──────── Available records

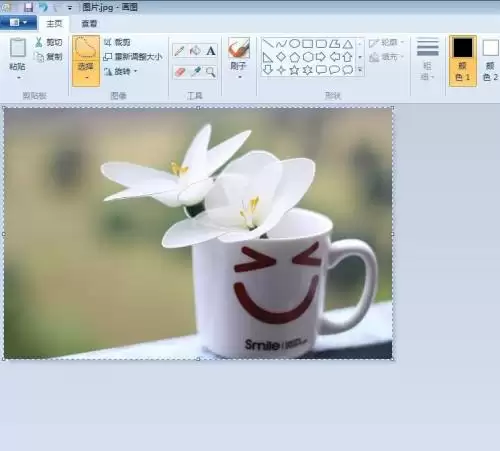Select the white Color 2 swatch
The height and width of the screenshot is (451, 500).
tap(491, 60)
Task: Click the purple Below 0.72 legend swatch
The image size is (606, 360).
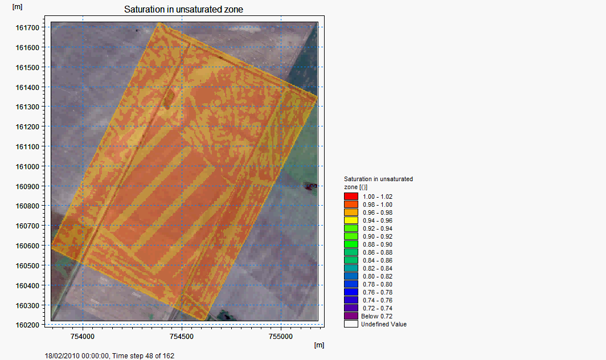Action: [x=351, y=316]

────────────────

* [Work instructions] Reproduce every line of the listing above word for word, leaving out the pictures.

* [Answer to this problem]
Select the white Color 2 swatch
The height and width of the screenshot is (451, 500).
tap(491, 60)
Task: Click the purple Below 0.72 legend swatch
The image size is (606, 360).
Action: [x=351, y=316]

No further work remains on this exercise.